1 Million neurons and curve fitting

Suppose you have a layer of 1 million ReLU neurons in a conventional artificial neural network. Each neuron has 1 million weights to connect back to the neurons in the prior layer. The neural network is trying to fit some complicated curve in higher dimensions. Each neuron is trying to match a place where the curve changes, and change the response of the neural network there too.
I think they are sometimes called break points.
The problem is you are using 1 million weights just to get 1 change decision ( break point decision.) That seems excessive and inefficient for curve fitting.
What is the optimal number of weight parameters to use per change decision, 1000, 100? Or is it actually way over to the other extreme and you should only use 1 or 2 parameters per change decision?
That is possible using fast distributive random projections or fast distributive transforms and parametric activation functions.
The biological brain because of the high connectivity (to 1000 to 10000 other neurons) of biological neurons would only need 2 layers of 1 million neurons to do a large fast random projection. A algorithm on a digital computer would need 20 mathematical layers to reach the same level of connectivity for full random distribution.
If there was evolutionary pressure to reduce the number of parameters that needed to be adjusted to get a behavior or response then it is possible that nature could find such an arrangement.

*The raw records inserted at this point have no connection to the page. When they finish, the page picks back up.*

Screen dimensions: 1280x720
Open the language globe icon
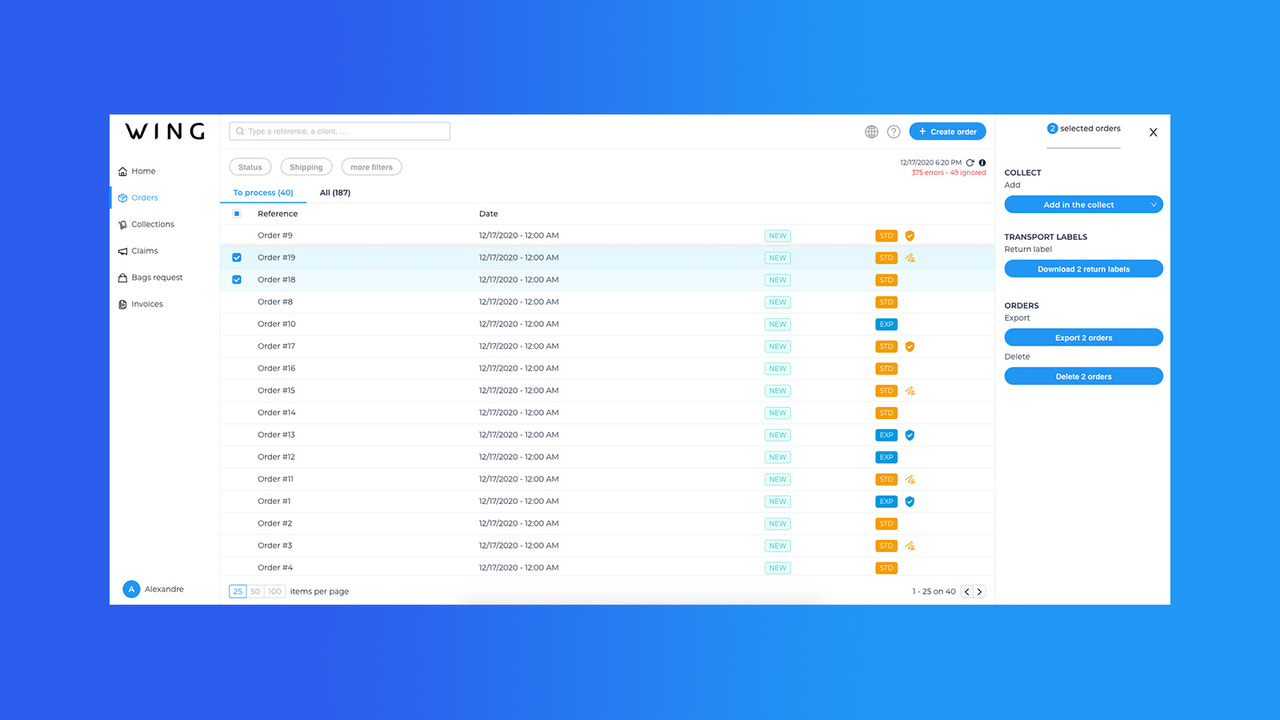coord(871,131)
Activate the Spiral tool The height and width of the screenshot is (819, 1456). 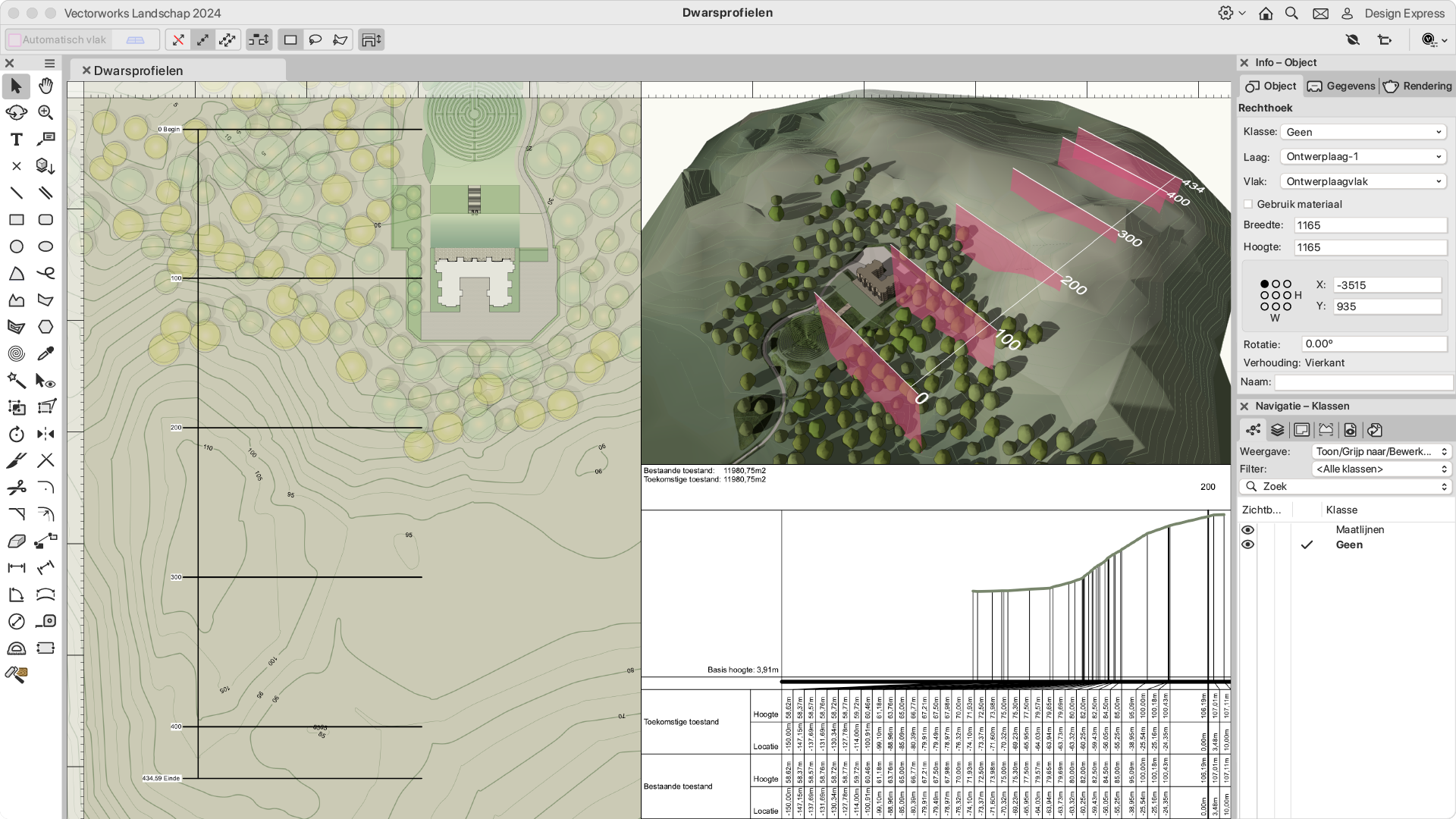tap(15, 353)
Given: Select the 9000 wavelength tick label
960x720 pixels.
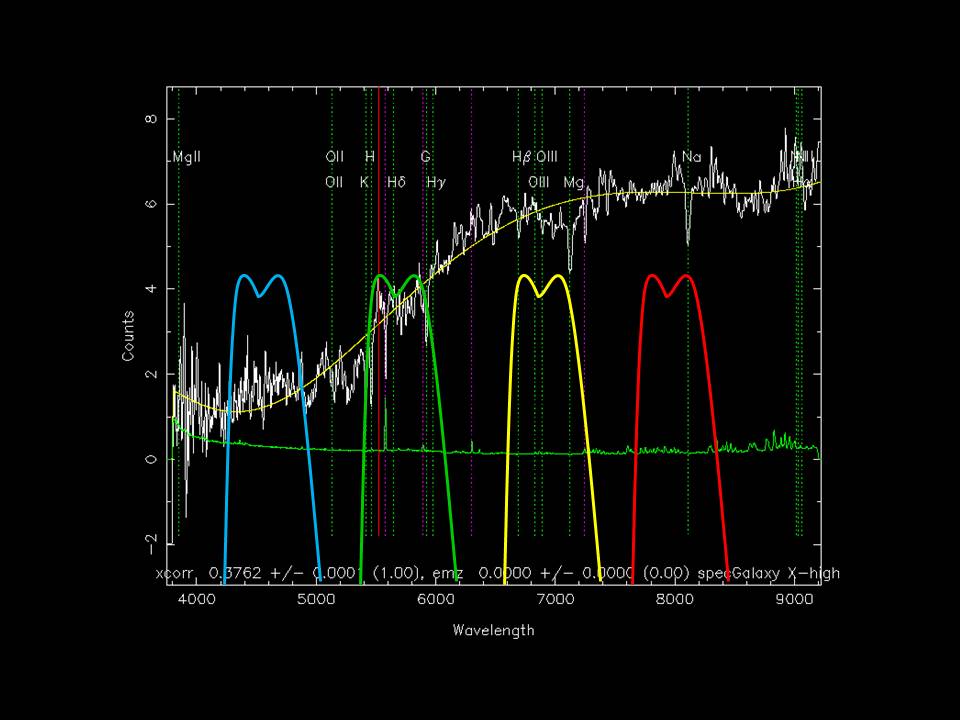Looking at the screenshot, I should 793,600.
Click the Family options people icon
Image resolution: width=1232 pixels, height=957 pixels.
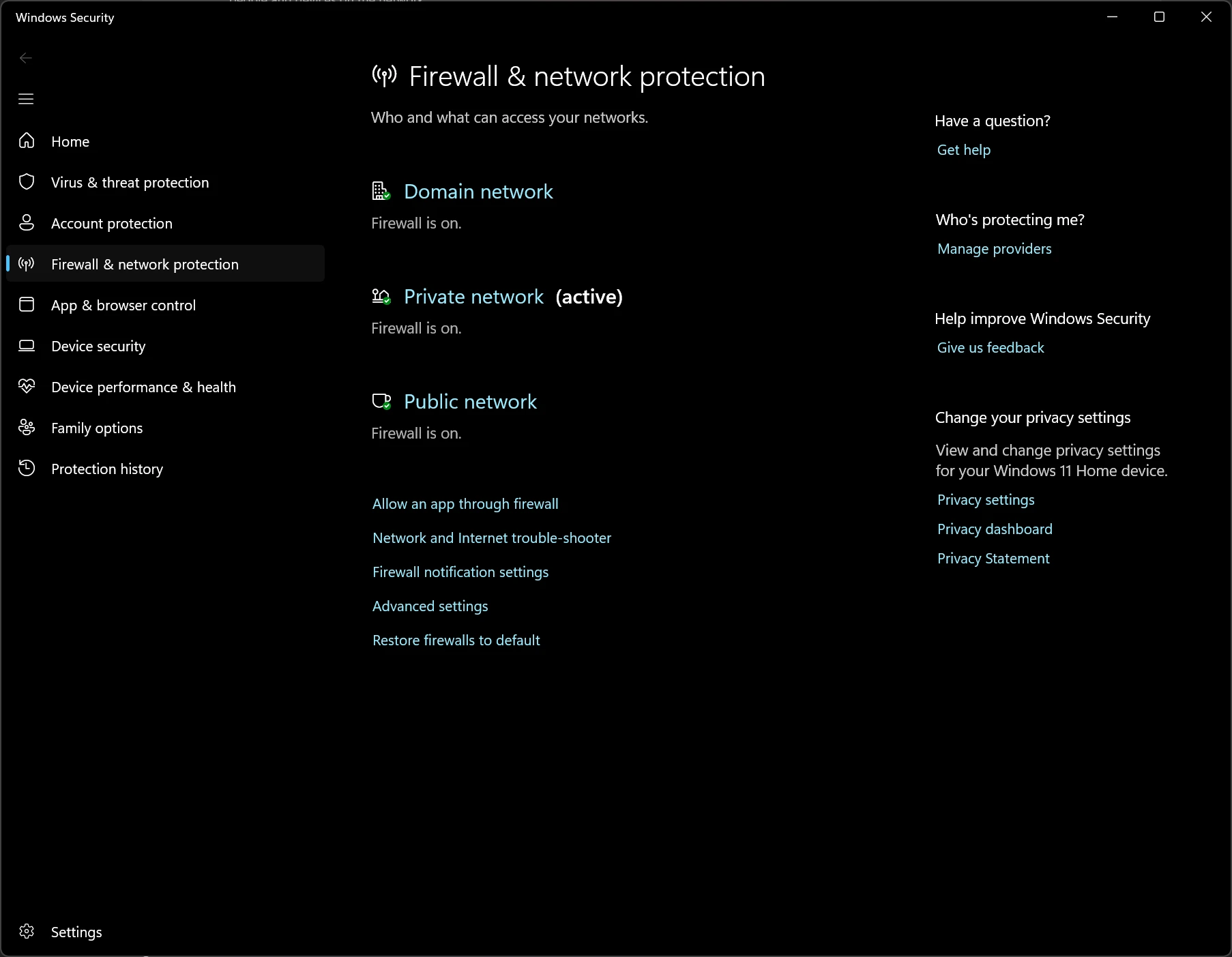(27, 427)
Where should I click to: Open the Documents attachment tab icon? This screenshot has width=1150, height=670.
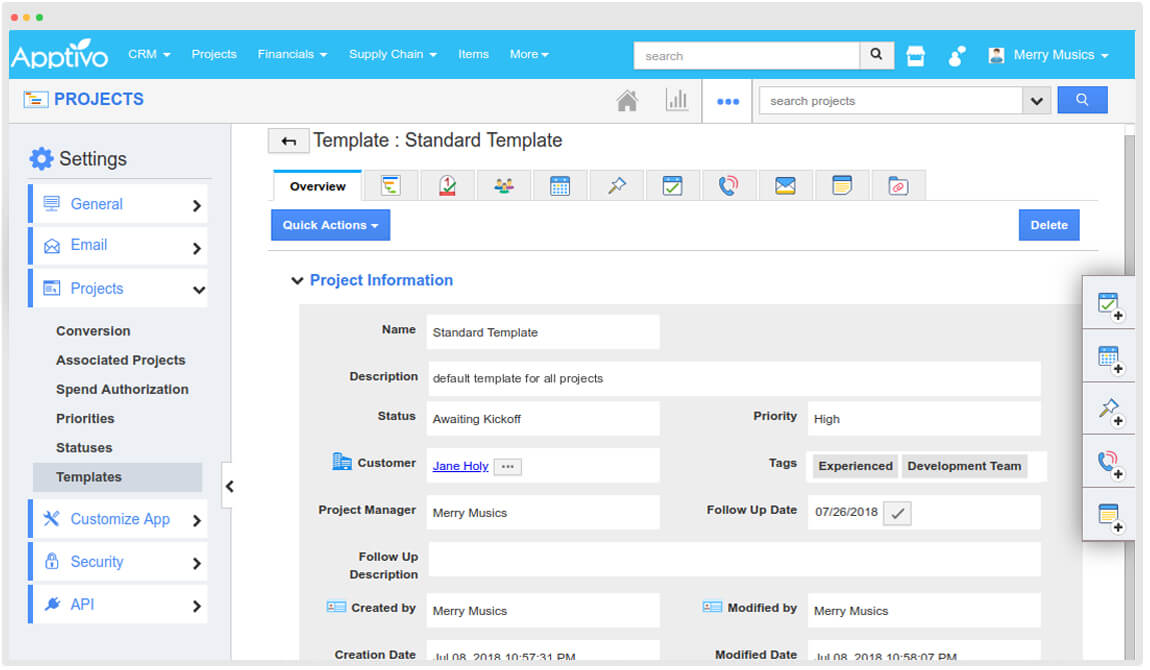(x=898, y=185)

To get even more complicated you could mix parametric activation functions and standard non-parametric activation functions with fast random projections or fast transforms to get a fractional number of parameters per change decision, for example 0.5 parameters per change decision. I haven’t tried that yet, but it is certainly possible.

1 Like

There is a nice video about the ‘breakpoints’ of a conventional ReLU neural network that is very interesting:

However if you think about a conventional neural network of width 1 million, then each neuron needs 1 million weight parameters, and for that you only get 1 breakpoint !

You could even get down to a fractional number of parameters per curve decision (breakpoint) using fast transform neural networks. Instead of making all the activation functions in the neural network parametric you could make for example 25% parametric and the other 75% standard non-parametric activation functions. You could end up with say 0.5 parameters per breakpoint.
I haven’t tried that in code yet, I don’t know if it would be beneficial.